************************************************************************************************************************
Saudaraku, kalau artikel dalam blog ini bermanfaat informasikanlah kepada muslim yang lain
(Setiap kata yang mencerahkan orang lain, Insya Allah, anda akan mendapat ganjaran pahala)
============================================================================

Kamis, 14 Januari 2010

30 Tahun Berjuang, Ubah Gereja Jadi Masjid

Monday, 28 December 2009 14:45

Di Clitheroe, mengubah gereja untuk dijadikan sebuah masjid, tidak semudah mengubah gereja untuk dijadikan pabrik

Hidayatullah.com--Dulu bangunan besar dengan dinding bata merah yang “teronggok” di kota Clitheroe itu tidak ada yang merawat dan tidak pula berpenghuni. Bangunan yang dikenal dengan nama Mount Zion Methodist Church (Gereja Metodis Bukit Zion) sudah ditinggalkan para pengikutnya, sejak tahun 1960. Dimana saat itu, praktik Rata Penuhperibadatan Kristen Inggris mengalami penurunan drastis. Setelah kosong dari jama’ahnya, gedung yang telah berdiri sejak abad ke 19 itu menjelma menjadi pabrik selendang yang mengekspor produknya ke Timur Tengah. Atap runcing dengan salib di puncaknya ikut berjajar dengan cerobong pabrik-pabrik lainnya di kota industri yang berjarak 20 mil dari Manchester itu.

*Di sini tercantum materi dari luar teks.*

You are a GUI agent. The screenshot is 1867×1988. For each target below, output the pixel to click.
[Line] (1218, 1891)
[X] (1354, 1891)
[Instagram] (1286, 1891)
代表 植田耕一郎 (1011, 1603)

Namun pada tanggal 21 Desember tahun 2007, “pabrik selendang” itu mulai memasuki sejarah barunya. Ia akan segera beralih fungsi menjadi tempat yang amat dihargai dan disucikan. 300 Muslim Clitheroe, telah siap memakmurkannya. Dengan sedikit renovasi, maka tidak ada yang barubah atau berkurang dengan bangunan itu. Hanya salib di puncak atap yang akan segera diturunkan.

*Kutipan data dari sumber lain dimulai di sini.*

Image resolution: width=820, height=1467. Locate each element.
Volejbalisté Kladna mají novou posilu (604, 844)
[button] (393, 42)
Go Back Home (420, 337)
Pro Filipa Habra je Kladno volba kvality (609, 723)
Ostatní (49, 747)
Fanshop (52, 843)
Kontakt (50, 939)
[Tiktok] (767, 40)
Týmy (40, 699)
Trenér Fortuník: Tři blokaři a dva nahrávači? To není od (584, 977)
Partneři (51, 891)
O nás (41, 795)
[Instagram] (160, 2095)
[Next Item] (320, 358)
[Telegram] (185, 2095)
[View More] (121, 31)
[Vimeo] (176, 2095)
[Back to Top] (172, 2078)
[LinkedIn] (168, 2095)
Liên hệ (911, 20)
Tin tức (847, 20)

Lembaran baru itu berganti setelah 150 anggota dewan kota setempat berkumpul guna memberikan suara mengenai persetujuan perubahan “mantan” gereja itu menjadi masjid. Hasilnya, suara pihak yang menyetujui perubahan mencapai 7-5. Walau di luar gedung para polisi telah mempersiapkan diri, tapi tidak terjadi tindakan anarkis di lokasi tersebut.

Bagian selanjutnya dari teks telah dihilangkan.